Sen. Robert Bennett, R-Utah, Tuesday shelved plans to bring up a controversial base closure-related issue as part of the debate on the pending FY97 supplemental appropriations bill, but intends to press his case this morning during a meeting with Air Force Secretary Sheila Widnall, according to a Bennett spokeswoman.
And, following his meeting with Widnall, Bennett plans to raise the issue, which involves the future of Air Force maintenance facilities in California and Texas, when Gen. Henry Viccellio, head of the Air Force Materiel Command, testifies today before the Senate Defense Appropriations Subcommittee.
At an Appropriations Committee session last week, Bennett decried the Air Force's operation of five maintenance facilities at 50 percent capacity, while calling for the closure of two of the depots and consolidation of the work at the remaining three, LEGI-SLATE News Service reported.
He also urged the Air Force "not to discuss privatizing or competition until you address the issue of overcapacity."
The issue already has prompted Bennett to put a hold on the nomination of Gen. George Babbitt to take over the Air Force Materiel Command.
The controversy, which is fraught with regional politics, dates back to the 1995 Base Realignment and Closure Commission, which recommended that Air Force maintenance facilities in Sacramento, Calif., and San Antonio, Texas, be closed down.
The depot facility at McClellan Air Force Base in Sacramento employs 8,000 people, while the facility at Kelly Air Force Base in San Antonio 12,850.
The base closing panel recommended that the work of these facilities should either be transferred to other depots, including one in Utah, or contracted out to private firms.

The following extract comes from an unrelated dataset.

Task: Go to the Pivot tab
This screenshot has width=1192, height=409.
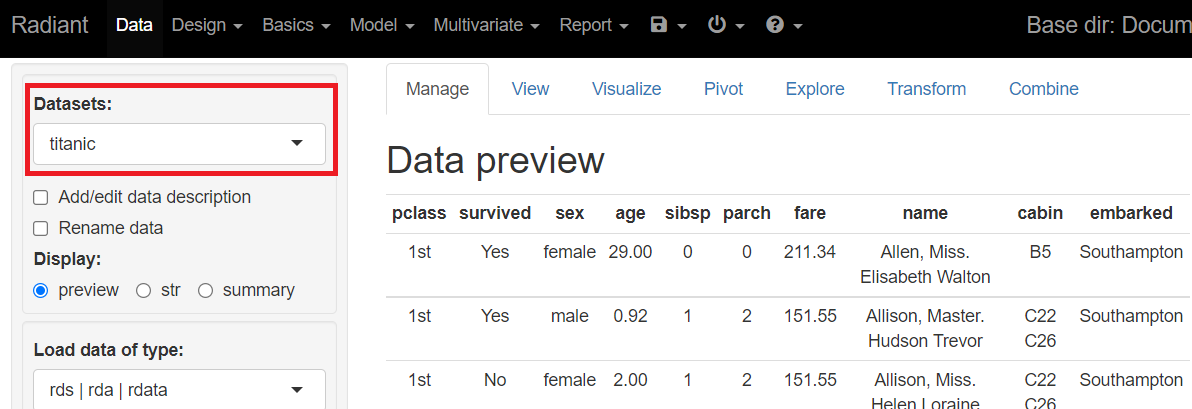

With the 1996 election looming, the Clinton administration emphasized the need to "privatize-in-place" at the two bases in electoral vote-rich California and Texas.
That position called for transfer of the workload to the private sector, but keeping the jobs in the local community. The administration plan, however, has angered legislators representing the Air Force's three other depots in Ogden, Utah, Oklahoma City and Warner Robins, Ga., which stand to gain from a workload transfer.
The GAO also has expressed concerns with the administration's concept. Privatization-in-place would "privatize rather than eliminate excess capacity and could be about $182 million per year more expensive than redistributing that workload to other underutilized Air Force depots," the GAO found in a recent inquiry.
At a hearing last week, Sen. James Inhofe, R-Okla., accused the administration of circumventing the base closure process for political gain.
Inhofe, who chairs the Senate Armed Services Readiness Subcommittee, said he "wondered how those states and communities that lost bases feel about the politically-inspired exceptions that are being made in these two cases where the privatization- in-place plans are being pushed forward."
At the hearing held by Inhofe, Deputy Defense Secretary John White backed away from the privatization-in-place plan and emphasized the Pentagon's efforts to competitively bid the work to private and public operators, not necessarily located in Texas or California, according to LEGI-SLATE News Service.
"It is important to stress that our closure strategy for San Antonio and Sacramento is not built upon, and in no way, mandates, `privatization in place,'" White testified. "Rather our strategy is built upon full and open public versus private competition."
Through privatization and closure of bases and facilities, the Pentagon is hoping to bankroll weapons modernization and other defense needs in an era of tightening budgets, White said.
The Pentagon's focus on privatization, however, would run counter to the legislative language that Bennett is considering.
His projected amendment would "require the Pentagon to consolidate work at the remaining depots before it holds competition" for the work, according to a Bennett spokeswoman.
In deciding not to try to attach the amendment to the supplemental appropriations measure, Bennett cited his meeting today with Widnall.
"Out of courtesy to the secretary, he opted not to move forward until after their meeting," the spokeswoman told CongressDaily Tuesday, adding that Bennett may seek another legislative vehicle for his amendment.
If he proposes the amendment, Bennett would have support from Inhofe and the senior senator from Utah, Judiciary Chairman Hatch, aides said.
At the Readiness Subcommittee hearing last week, Sen. Max Cleland, D-Ga., also expressed concern that if work is not passed on to the three depots in Utah, Georgia, and Oklahoma, then these sites may be considered in future base closing decisions.
Lining up against the amendment would be a similar bipartisan coalition of senators from the affected states.
Aides to Sens. Kay Bailey Hutchison, R-Texas, and Dianne Feinstein and Barbara Boxer, both D-Calif., said they would be expected to oppose such an initiative.
"We want to maintain as many jobs in California as we can," said a Feinstein spokeswoman.
Hutchison was active last year in an unsuccessful attempt to repeal a law that mandates that no more than 40 percent of depot maintenance funds go to the private sector.
Without relief from this provision, not all of the activities at McClellan and Kelly can be privatized, according to the GAO.